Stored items
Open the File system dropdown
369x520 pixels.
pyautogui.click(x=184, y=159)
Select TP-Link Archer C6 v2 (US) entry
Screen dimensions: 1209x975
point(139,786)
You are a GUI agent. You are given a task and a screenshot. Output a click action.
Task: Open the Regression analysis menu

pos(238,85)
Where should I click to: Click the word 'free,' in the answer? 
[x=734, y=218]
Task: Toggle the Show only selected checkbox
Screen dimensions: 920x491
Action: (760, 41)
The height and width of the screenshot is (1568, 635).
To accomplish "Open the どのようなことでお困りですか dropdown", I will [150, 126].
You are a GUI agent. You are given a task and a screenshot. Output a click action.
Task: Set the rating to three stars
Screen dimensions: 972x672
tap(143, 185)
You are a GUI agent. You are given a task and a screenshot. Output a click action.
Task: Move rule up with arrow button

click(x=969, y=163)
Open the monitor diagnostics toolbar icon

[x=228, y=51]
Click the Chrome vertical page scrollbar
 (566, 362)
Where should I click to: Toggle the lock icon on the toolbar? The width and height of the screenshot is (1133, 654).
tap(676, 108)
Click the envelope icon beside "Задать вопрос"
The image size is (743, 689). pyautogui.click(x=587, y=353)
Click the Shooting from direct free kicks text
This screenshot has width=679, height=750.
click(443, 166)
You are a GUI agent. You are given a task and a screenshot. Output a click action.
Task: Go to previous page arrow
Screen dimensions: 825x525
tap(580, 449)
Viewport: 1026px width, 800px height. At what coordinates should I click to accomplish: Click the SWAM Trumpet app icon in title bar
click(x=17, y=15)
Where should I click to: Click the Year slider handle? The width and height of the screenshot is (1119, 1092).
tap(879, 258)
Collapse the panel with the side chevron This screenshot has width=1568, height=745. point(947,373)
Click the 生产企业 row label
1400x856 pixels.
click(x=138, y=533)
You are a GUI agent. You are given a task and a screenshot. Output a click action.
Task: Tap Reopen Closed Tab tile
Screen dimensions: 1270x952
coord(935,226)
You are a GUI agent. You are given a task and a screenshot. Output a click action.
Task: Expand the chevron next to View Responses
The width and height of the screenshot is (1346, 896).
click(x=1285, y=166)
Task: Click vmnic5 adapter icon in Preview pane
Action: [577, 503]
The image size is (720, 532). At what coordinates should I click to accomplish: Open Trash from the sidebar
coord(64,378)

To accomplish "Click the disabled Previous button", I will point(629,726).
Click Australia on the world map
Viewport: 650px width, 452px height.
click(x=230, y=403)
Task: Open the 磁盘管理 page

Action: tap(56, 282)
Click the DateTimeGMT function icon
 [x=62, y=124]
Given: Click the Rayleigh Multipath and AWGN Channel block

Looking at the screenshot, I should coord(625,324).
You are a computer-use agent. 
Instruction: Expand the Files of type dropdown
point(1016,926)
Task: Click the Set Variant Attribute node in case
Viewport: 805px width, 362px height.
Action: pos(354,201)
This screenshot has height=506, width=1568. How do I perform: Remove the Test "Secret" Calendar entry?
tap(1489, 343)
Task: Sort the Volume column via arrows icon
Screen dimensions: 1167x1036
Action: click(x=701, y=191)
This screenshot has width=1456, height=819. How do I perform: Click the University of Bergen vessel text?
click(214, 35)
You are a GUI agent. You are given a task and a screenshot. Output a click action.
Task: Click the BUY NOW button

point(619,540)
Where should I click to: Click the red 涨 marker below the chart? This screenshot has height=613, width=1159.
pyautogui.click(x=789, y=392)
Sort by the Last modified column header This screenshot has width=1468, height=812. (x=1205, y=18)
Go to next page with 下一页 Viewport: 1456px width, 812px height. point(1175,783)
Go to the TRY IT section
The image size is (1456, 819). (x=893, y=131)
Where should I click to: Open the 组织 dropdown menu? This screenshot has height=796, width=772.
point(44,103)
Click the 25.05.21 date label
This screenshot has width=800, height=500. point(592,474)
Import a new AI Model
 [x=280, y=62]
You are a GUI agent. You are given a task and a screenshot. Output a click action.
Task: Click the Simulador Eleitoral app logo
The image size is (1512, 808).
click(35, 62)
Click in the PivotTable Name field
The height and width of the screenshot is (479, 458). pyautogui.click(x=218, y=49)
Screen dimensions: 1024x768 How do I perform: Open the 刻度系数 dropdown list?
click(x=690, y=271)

Given problem: Reproduce every one of the records above word for word, keeping each line unchanged.

Solved problem:
Open the File system dropdown
369x520 pixels.
pyautogui.click(x=184, y=159)
Select TP-Link Archer C6 v2 (US) entry
Screen dimensions: 1209x975
point(139,786)
You are a GUI agent. You are given a task and a screenshot. Output a click action.
Task: Open the Regression analysis menu

pos(238,85)
Where should I click to: Click the word 'free,' in the answer? 
[x=734, y=218]
Task: Toggle the Show only selected checkbox
Screen dimensions: 920x491
Action: (760, 41)
The height and width of the screenshot is (1568, 635).
To accomplish "Open the どのようなことでお困りですか dropdown", I will [150, 126].
You are a GUI agent. You are given a task and a screenshot. Output a click action.
Task: Set the rating to three stars
Screen dimensions: 972x672
tap(143, 185)
You are a GUI agent. You are given a task and a screenshot. Output a click action.
Task: Move rule up with arrow button

click(x=969, y=163)
Open the monitor diagnostics toolbar icon

[x=228, y=51]
Click the Chrome vertical page scrollbar
 (566, 362)
Where should I click to: Toggle the lock icon on the toolbar? The width and height of the screenshot is (1133, 654).
tap(676, 108)
Click the envelope icon beside "Задать вопрос"
The image size is (743, 689). pyautogui.click(x=587, y=353)
Click the Shooting from direct free kicks text
This screenshot has width=679, height=750.
click(443, 166)
You are a GUI agent. You are given a task and a screenshot. Output a click action.
Task: Go to previous page arrow
Screen dimensions: 825x525
tap(580, 449)
Viewport: 1026px width, 800px height. At what coordinates should I click to accomplish: Click the SWAM Trumpet app icon in title bar
click(x=17, y=15)
Where should I click to: Click the Year slider handle? The width and height of the screenshot is (1119, 1092).
tap(879, 258)
Collapse the panel with the side chevron This screenshot has width=1568, height=745. point(947,373)
Click the 生产企业 row label
1400x856 pixels.
click(x=138, y=533)
You are a GUI agent. You are given a task and a screenshot. Output a click action.
Task: Tap Reopen Closed Tab tile
Screen dimensions: 1270x952
coord(935,226)
You are a GUI agent. You are given a task and a screenshot. Output a click action.
Task: Expand the chevron next to View Responses
The width and height of the screenshot is (1346, 896).
click(x=1285, y=166)
Task: Click vmnic5 adapter icon in Preview pane
Action: [577, 503]
The image size is (720, 532). At what coordinates should I click to accomplish: Open Trash from the sidebar
coord(64,378)

To accomplish "Click the disabled Previous button", I will point(629,726).
Click Australia on the world map
Viewport: 650px width, 452px height.
click(x=230, y=403)
Task: Open the 磁盘管理 page

Action: tap(56, 282)
Click the DateTimeGMT function icon
 [x=62, y=124]
Given: Click the Rayleigh Multipath and AWGN Channel block

Looking at the screenshot, I should coord(625,324).
You are a computer-use agent. 
Instruction: Expand the Files of type dropdown
point(1016,926)
Task: Click the Set Variant Attribute node in case
Viewport: 805px width, 362px height.
Action: pos(354,201)
This screenshot has height=506, width=1568. How do I perform: Remove the Test "Secret" Calendar entry?
tap(1489, 343)
Task: Sort the Volume column via arrows icon
Screen dimensions: 1167x1036
Action: click(x=701, y=191)
This screenshot has width=1456, height=819. How do I perform: Click the University of Bergen vessel text?
click(214, 35)
You are a GUI agent. You are given a task and a screenshot. Output a click action.
Task: Click the BUY NOW button

point(619,540)
Where should I click to: Click the red 涨 marker below the chart? This screenshot has height=613, width=1159.
pyautogui.click(x=789, y=392)
Sort by the Last modified column header This screenshot has width=1468, height=812. (x=1205, y=18)
Go to next page with 下一页 Viewport: 1456px width, 812px height. point(1175,783)
Go to the TRY IT section
The image size is (1456, 819). (x=893, y=131)
Where should I click to: Open the 组织 dropdown menu? This screenshot has height=796, width=772.
point(44,103)
Click the 25.05.21 date label
This screenshot has width=800, height=500. point(592,474)
Import a new AI Model
 [x=280, y=62]
You are a GUI agent. You are given a task and a screenshot. Output a click action.
Task: Click the Simulador Eleitoral app logo
The image size is (1512, 808).
click(35, 62)
Click in the PivotTable Name field
The height and width of the screenshot is (479, 458). pyautogui.click(x=218, y=49)
Screen dimensions: 1024x768 How do I perform: Open the 刻度系数 dropdown list?
click(x=690, y=271)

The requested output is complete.